Em greve, estudantes e professores da UEG realizam protesto amanhã (16)

Os estudantes e professores da Universidade Estadual de Goiás realizam amanhã (16) ato em protesto a precariedades do ensino da universidade

15/05/2013

de Anápolis

Os estudantes e professores da Universidade Estadual de Goiás realizam amanhã (16) ato em protesto a precariedades do ensino da universidade. A marcha do movimento grevista acontecerá às 9h no terminal Padre Pelágio percorrendo até a Praça Cívica, onde será engrossado o movimento pelo repúdio as mazelas do ensino da UEG.

Segundo informações dos universitários, o curso de Arquitetura está com déficit de 12 professores. A solução encontrada pelos alunos e a própria administração foi unificar as turmas que estão em períodos diferentes para viabilizar as aulas, que mesmo assim conta com apenas quatro professores disponíveis para oito disciplinas diferentes. Os problemas existem também na Engenharia Civil, que está com laboratórios fechados por falta de técnicos administrativos.

De acordo com o deputado Mauro Rubem, apoiador das reivindicações dos alunos e dos servidores, a falta de infraestrutura nos campus da UEG causa uma série de transtornos aos estudantes e professores. Nas unidades, o elevador está parado há mais de dois anos, o piso de madeira está podre, cadeiras estão quebradas, paredes estão mofadas, livros estão deteriorando e parte do teto está seguro por uma viga de madeira por causa das rachaduras. “O governador precisa entender que é preciso investir na educação pública do nosso Estado, com reforma, ampliação e construção da infraestrutura das unidades, além da ampliação e atualização do acervo das bibliotecas para os alunos da instituição”, ressaltou.

O movimento “Mobiliza UEG”, - que encabeçou a paralisação dos alunos, professores e técnico-administrativos -, alega que a universidade tem atualmente 2.133 professores em seu quadro, dos quais 1.317 temporários, o que corresponde a 61,74% do total (na Universidade Federal de Goiás, esse índice é de 13%).
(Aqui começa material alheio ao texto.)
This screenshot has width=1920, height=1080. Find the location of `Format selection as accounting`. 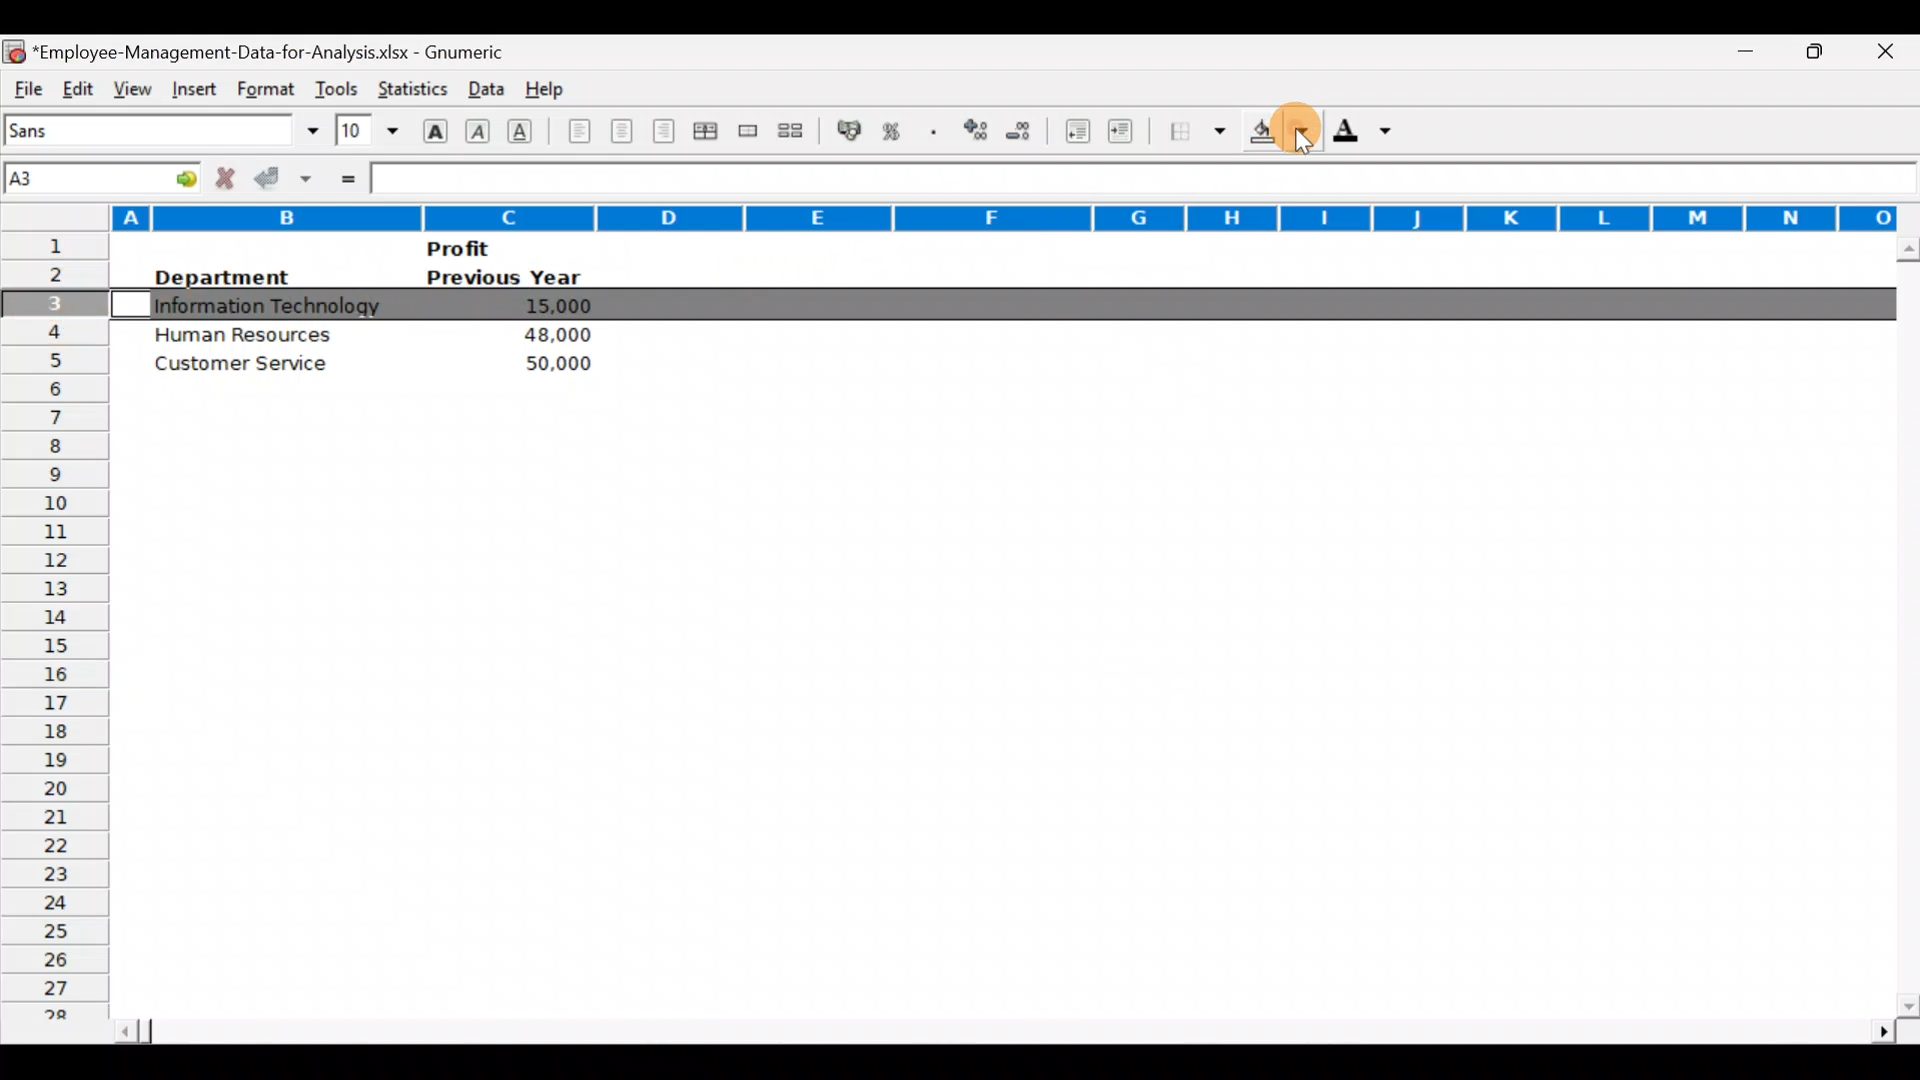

Para o movimento há uma política de contratos temporários que são revalidados a cada ano, aumentando assim a rotatividade em função dos baixos salários e a falta de estrutura.

Para Mauro Rubem, “o problema não é a greve, ela é a solução. O problema éo desestímulo, a falta qualificação, a desvalorização dos educadores”. Dessa forma, este é um problema não apenas dos professores que estão paralisados, mas de toda a população. “Lutamos em prol do respeito à carreira dos professores, por meio de um plano de carreira que valorize a qualificação, assim como a garantia de condições adequadas de trabalho” finaliza o parlamentar.